I am trying to understand an example for computing derivatives using matrix calculus in the context of the back-propagation algorithm used in deep learning. If I have a real-valued $K \times K$ matrix $A$, and a vector $x$ of dimension $K$, then let $w = Ax$ and $L = ||w||^2$, and consider $L$ a function of $A$ and $x$.
Then the multi-variate chain rule says that $$\frac{ \partial L }{\partial A} = \frac{ \partial L }{\partial w} \frac { \partial w }{\partial A}$$
Now I am trying to figure out what the shape of the matrices in this equation should be. I know $$\frac{\partial L} {\partial w} = [2 w_1, \ldots, 2 w_K]$$ i.e a tensor of shape $(1, K)$.

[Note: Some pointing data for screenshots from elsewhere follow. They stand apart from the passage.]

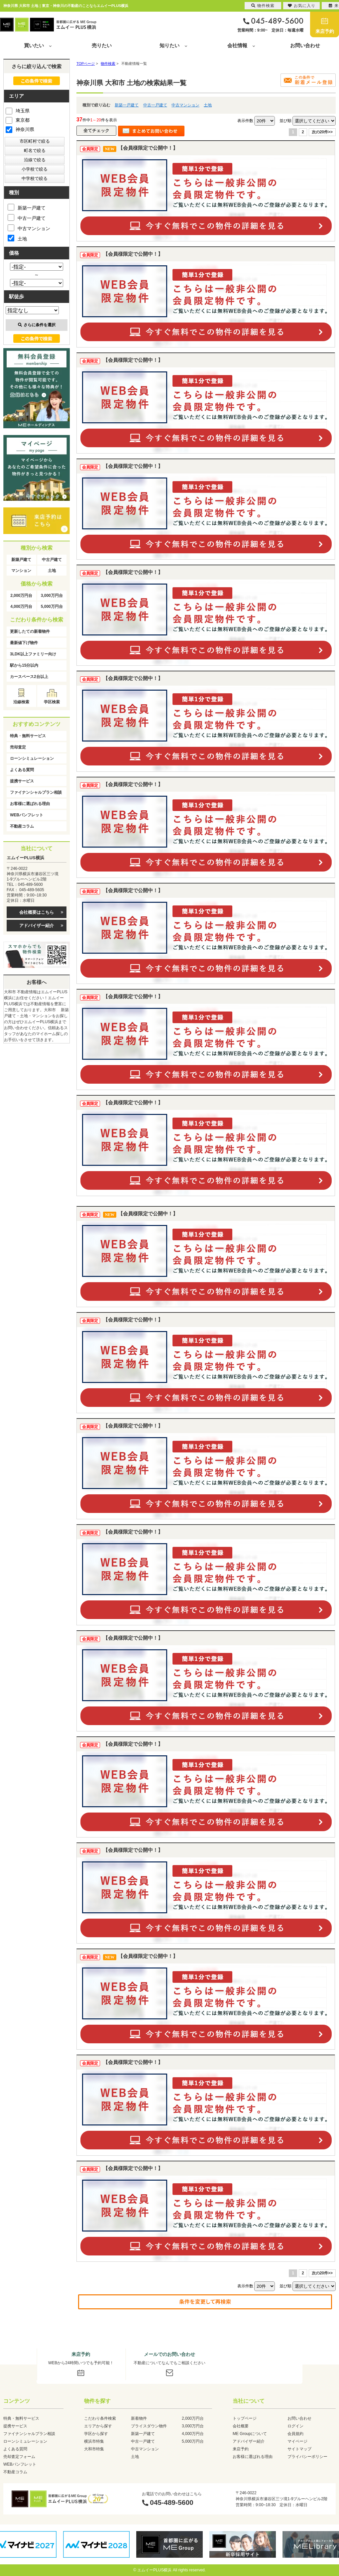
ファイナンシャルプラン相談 (36, 792)
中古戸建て (52, 559)
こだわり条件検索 (100, 2418)
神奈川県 (20, 129)
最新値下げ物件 (24, 642)
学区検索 (52, 702)
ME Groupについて (250, 2433)
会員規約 (295, 2433)
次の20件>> (322, 132)
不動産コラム (22, 826)
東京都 (18, 119)
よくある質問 (22, 769)
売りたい (102, 45)
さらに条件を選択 (37, 325)
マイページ (297, 2441)
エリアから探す (98, 2426)
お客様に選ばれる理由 (30, 803)
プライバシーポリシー (307, 2456)
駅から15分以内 (24, 665)
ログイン (295, 2426)
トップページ (245, 2418)
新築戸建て (21, 559)
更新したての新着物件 (30, 631)
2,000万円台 (21, 595)
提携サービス (22, 781)
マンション (21, 570)
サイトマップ (299, 2449)
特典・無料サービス (28, 736)
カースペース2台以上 (29, 676)
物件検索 (263, 5)
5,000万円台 (52, 606)
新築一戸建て (127, 105)
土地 (208, 105)
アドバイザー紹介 (36, 925)
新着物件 (139, 2418)
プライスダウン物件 (149, 2426)
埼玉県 (18, 110)
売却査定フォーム (19, 2456)
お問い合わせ (305, 45)
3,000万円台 (52, 595)
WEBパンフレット (26, 815)
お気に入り (301, 5)
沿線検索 (21, 702)
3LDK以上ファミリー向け (33, 654)
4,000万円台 (21, 606)
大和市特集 (94, 2449)
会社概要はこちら (36, 912)
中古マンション (185, 105)
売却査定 (18, 747)
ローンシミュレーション (32, 758)
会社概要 (241, 2426)
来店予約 (324, 31)
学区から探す (96, 2433)
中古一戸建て (155, 105)
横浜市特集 (94, 2441)
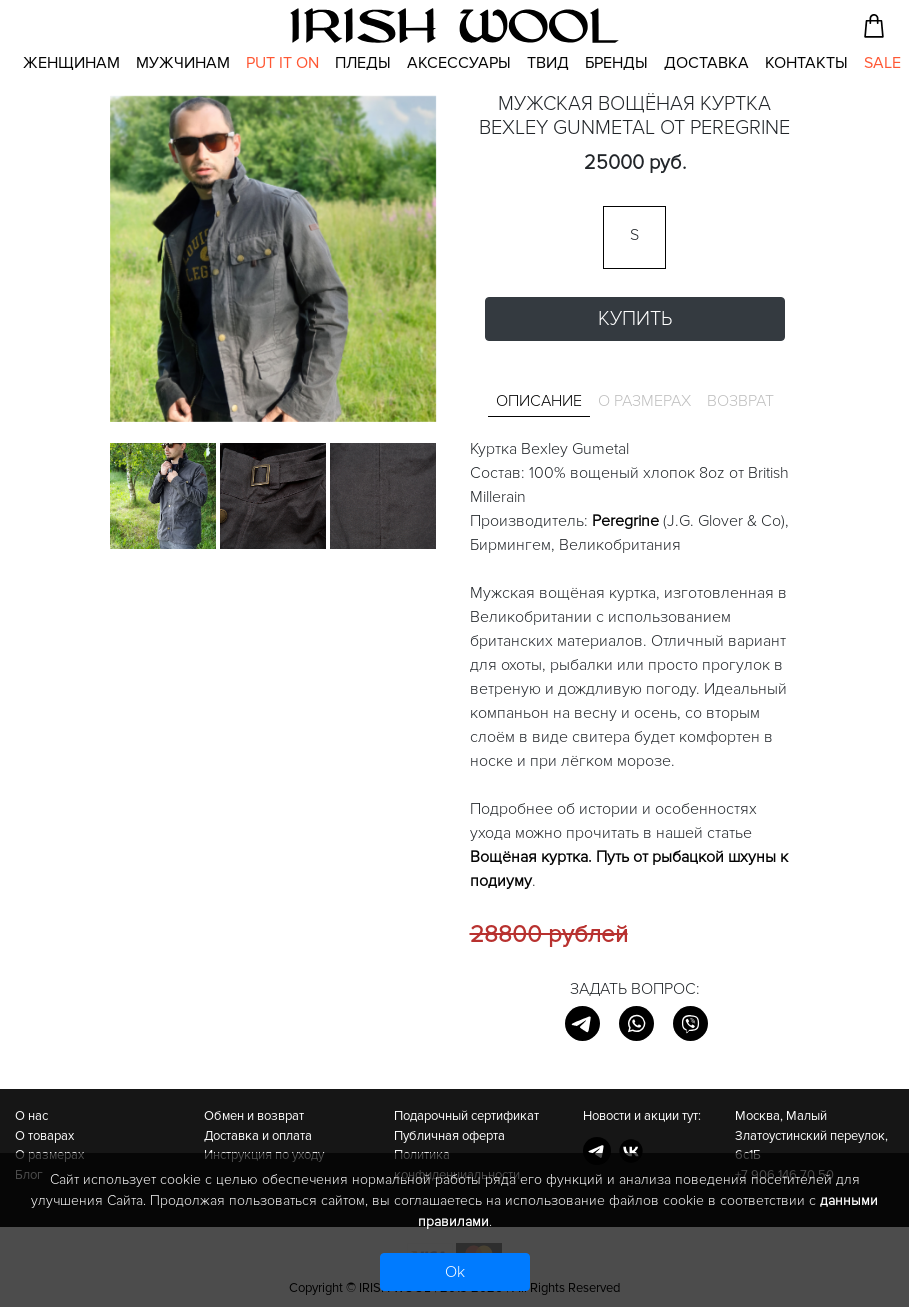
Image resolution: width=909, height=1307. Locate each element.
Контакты (806, 63)
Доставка (706, 63)
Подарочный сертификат (466, 1116)
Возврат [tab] (740, 401)
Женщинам (71, 63)
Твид (548, 63)
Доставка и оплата (258, 1136)
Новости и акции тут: (642, 1116)
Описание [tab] (539, 401)
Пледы (363, 63)
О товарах (44, 1136)
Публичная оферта (449, 1136)
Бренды (616, 63)
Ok (455, 1272)
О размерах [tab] (644, 401)
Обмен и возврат (254, 1116)
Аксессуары (459, 63)
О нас (31, 1116)
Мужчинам (183, 63)
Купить (635, 319)
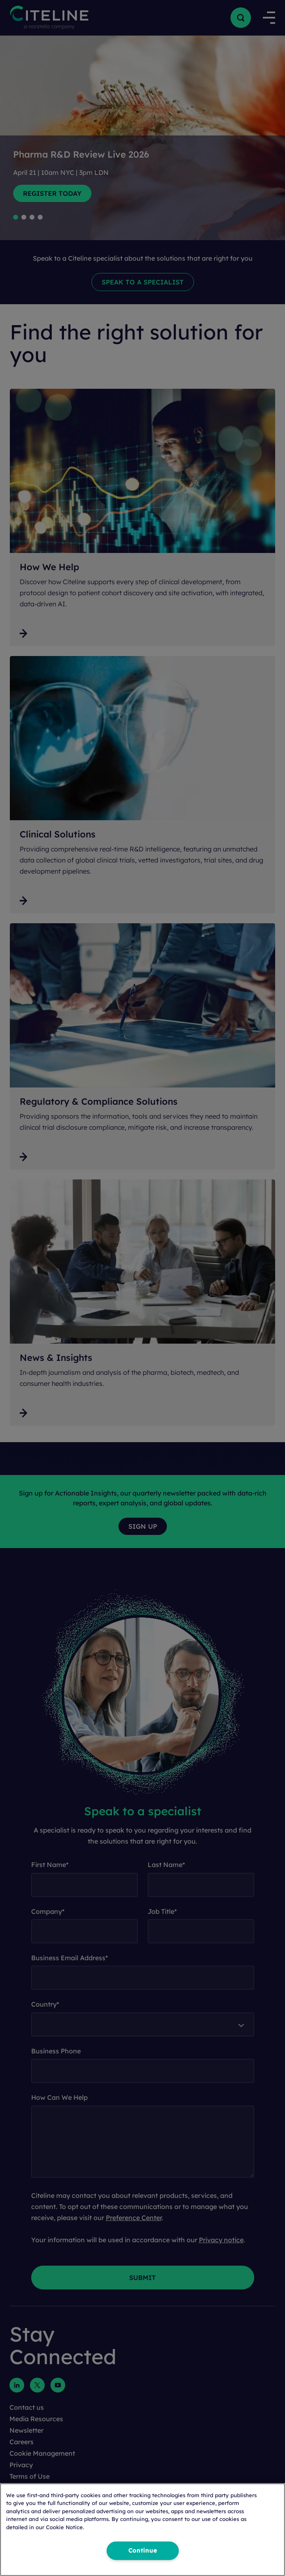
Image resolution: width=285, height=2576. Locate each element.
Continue (142, 2550)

Then the shape of $\frac{\partial w} {\partial A}$ is confusing me. Since $w$ is a $K$ dimensional vector and $A$ is of size $K \times K$, it seems that if you flatten $A$ to a vector (in either row major or column major order), and index its entries from $A_i$ as $1 \leq i \leq K^2$, you could treat $\frac{\partial w} {\partial A}$ as a matrix of size $K \times K^2 $, but I feel this is not the convention. What is the shape of $\frac{\partial w} {\partial A}$ ?
Also $L$ is a scalar-valued function, so I think $\frac{\partial L} {\partial A}$ should be a vector of size $K^2$, or a matrix of size $K \times K$, but I am not sure about this either. Any insights appreciated.
The trace/Frobenius product is $$\eqalign{ A:B &= \sum_{i=1}^m\sum_{j=1}^n A_{ij}B_{ij} \;=\; {\rm Tr}(A^TB) \\ A:A &= \big\|A\big\|_F^2 \;=\; {\rm Tr}(A^TA) \\ }$$ Write the cost function using this notation. Then calculate its differential and gradient. $$\eqalign{ L &= \|w\|^2 = w:w \\ dL &= 2w:dw \;=\; 2w:(dA\,x) \;=\; 2wx^T:dA \\ \frac{ \partial L }{\partial A} &= 2wx^T \;=\; 2Axx^T \\ }$$ The differential approach obviates the need to calculate higher-order tensors, such as matrix-by-vector, vector-by-matrix, or matrix-by-matrix gradients.
It also avoids common pitfalls involving transposed matrices or vectors.